Dietary interventions for fetal growth restriction - therapeutic potential of dietary nitrate supplementation in pregnancy

Abstract

Fetal growth restriction (FGR) affects around 5% of pregnancies and is associated with significant short- and long-term adverse outcomes. A number of factors can increase the risk of FGR, one of which is poor maternal diet. In terms of pathology, both clinically and in many experimental models of FGR, impaired uteroplacental vascular function is implicated, leading to a reduction in the delivery of oxygen and nutrients to the developing fetus. Whilst mechanisms underpinning impaired uteroplacental vascular function are not fully understood, interventions aimed at enhancing nitric oxide (NO) bioavailability remain a key area of interest in obstetric research. In addition to endogenous NO production from the amino acid l-arginine, via nitric oxide synthase (NOS) enzymes, research in recent years has established that significant NO can be derived from dietary nitrate, via the 'alternative NO pathway'. Dietary nitrate, abundant in green leafy vegetables and beetroot, can increase NO bioactivity, conferring beneficial effects on cardiovascular function and blood flow. Given the beneficial effects of dietary nitrate supplementation to date in non-pregnant humans and animals, current investigations aim to assess the therapeutic potential of this approach in pregnancy to enhance NO bioactivity, improve uteroplacental vascular function and increase fetal growth.

Keywords: fetal growth restriction; nitrate supplementation; pregnancy.

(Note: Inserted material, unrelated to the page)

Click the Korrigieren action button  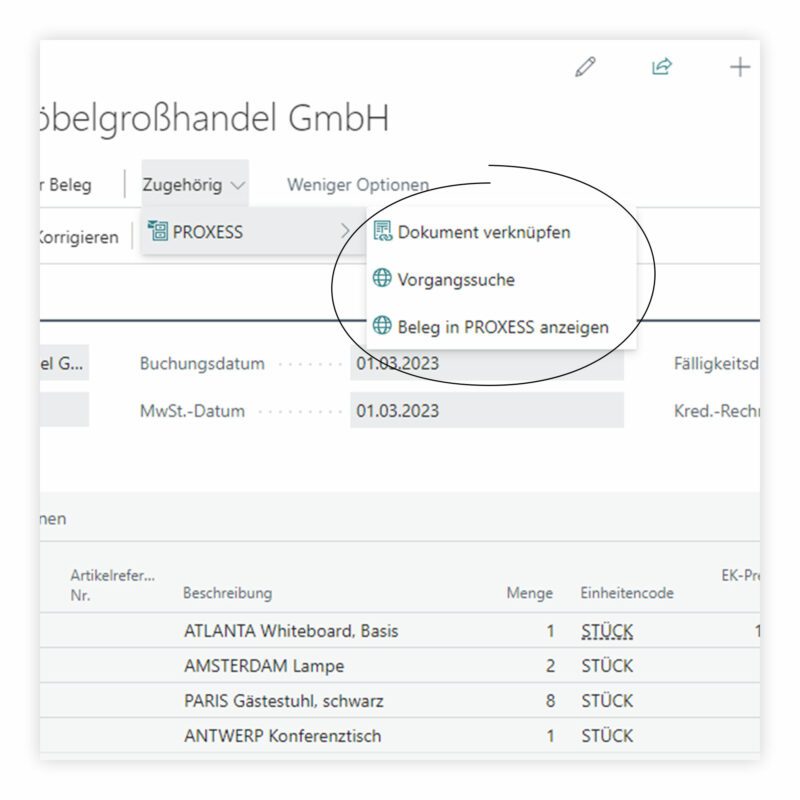[78, 237]
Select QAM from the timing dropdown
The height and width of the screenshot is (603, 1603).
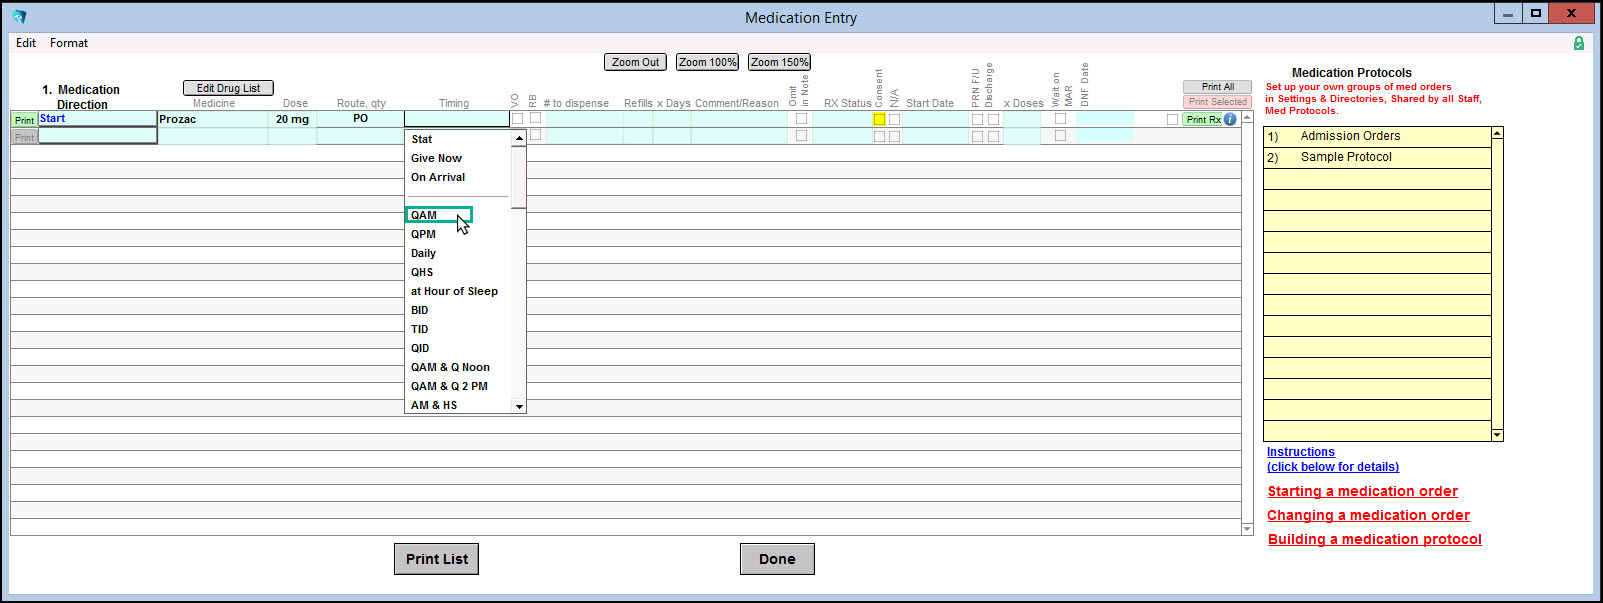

Figure 1. Canonical NO–cGMP signalling pathway in vascular tissues

Nitric oxide (produced from endogenous NOS pathways, or via reduction of dietary nitrate) binds a prosthetic haem group on sGC to activate the enzyme, leading to synthesis of the second messenger cGMP. Increased intracellular cGMP leads ultimately to smooth muscle cell hyperpolarisation and vasodilatation. Activity through this pathway is attenuated via the actions of PDE‐5, which degrades cGMP. Agents such as sildenafil citrate, which inhibits the PDE‐5 enzyme, can enhance NO–cGMP signalling by prolonging the elevation of intracellular cGMP.